• _Saved entries_:
Start of Block

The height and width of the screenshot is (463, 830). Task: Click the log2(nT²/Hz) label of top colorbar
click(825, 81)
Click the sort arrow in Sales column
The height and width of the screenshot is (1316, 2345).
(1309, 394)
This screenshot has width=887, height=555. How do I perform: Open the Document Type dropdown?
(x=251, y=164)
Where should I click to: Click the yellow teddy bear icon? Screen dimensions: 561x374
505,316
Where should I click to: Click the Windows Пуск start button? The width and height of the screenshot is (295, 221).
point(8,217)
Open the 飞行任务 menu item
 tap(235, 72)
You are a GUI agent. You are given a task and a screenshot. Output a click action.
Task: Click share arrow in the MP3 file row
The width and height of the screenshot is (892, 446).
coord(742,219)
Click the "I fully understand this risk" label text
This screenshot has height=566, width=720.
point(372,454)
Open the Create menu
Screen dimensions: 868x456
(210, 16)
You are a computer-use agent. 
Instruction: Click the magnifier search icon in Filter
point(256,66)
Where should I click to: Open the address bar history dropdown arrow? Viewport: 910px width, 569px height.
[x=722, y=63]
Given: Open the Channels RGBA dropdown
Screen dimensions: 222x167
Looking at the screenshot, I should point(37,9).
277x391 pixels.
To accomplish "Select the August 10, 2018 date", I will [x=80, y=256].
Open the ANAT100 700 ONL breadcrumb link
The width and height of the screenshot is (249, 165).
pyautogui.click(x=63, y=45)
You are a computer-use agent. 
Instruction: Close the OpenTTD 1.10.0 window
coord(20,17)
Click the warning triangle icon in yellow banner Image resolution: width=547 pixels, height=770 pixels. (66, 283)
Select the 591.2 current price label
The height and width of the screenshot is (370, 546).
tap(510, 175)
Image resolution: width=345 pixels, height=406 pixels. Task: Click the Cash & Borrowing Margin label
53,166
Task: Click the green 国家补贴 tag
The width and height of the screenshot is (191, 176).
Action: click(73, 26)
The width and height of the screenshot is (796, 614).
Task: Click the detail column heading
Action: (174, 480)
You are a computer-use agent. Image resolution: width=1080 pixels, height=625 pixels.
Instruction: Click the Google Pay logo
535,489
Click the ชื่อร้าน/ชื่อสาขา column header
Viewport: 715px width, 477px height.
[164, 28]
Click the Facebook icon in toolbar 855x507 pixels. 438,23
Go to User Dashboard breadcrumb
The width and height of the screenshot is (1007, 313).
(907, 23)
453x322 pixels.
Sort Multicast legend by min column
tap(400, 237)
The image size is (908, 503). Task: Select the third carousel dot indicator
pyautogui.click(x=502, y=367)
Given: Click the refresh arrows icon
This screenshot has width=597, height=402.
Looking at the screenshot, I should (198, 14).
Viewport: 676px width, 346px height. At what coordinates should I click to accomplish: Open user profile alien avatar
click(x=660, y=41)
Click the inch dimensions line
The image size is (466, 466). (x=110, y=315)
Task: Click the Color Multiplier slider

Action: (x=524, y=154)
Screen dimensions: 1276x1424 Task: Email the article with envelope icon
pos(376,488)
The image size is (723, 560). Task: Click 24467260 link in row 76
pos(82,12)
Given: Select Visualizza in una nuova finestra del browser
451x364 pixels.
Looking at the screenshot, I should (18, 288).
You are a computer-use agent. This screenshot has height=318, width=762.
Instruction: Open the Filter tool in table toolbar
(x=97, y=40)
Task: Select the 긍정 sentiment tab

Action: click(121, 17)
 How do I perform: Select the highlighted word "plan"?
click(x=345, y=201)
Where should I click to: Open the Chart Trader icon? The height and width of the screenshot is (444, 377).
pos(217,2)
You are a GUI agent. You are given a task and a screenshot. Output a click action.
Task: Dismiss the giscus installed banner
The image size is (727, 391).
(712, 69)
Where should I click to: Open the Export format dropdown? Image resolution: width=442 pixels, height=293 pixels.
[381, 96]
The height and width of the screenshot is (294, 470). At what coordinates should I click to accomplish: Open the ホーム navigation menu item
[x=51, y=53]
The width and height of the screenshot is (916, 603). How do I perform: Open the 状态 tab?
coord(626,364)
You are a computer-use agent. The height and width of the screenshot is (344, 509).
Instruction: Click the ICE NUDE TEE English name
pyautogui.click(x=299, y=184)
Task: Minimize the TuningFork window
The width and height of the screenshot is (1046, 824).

End of Block

• _WORK TASK_: Across the entries, each line containing the word "computer" is to be counted once; the total alone is to be given.

• _ANSWER BELOW_: 5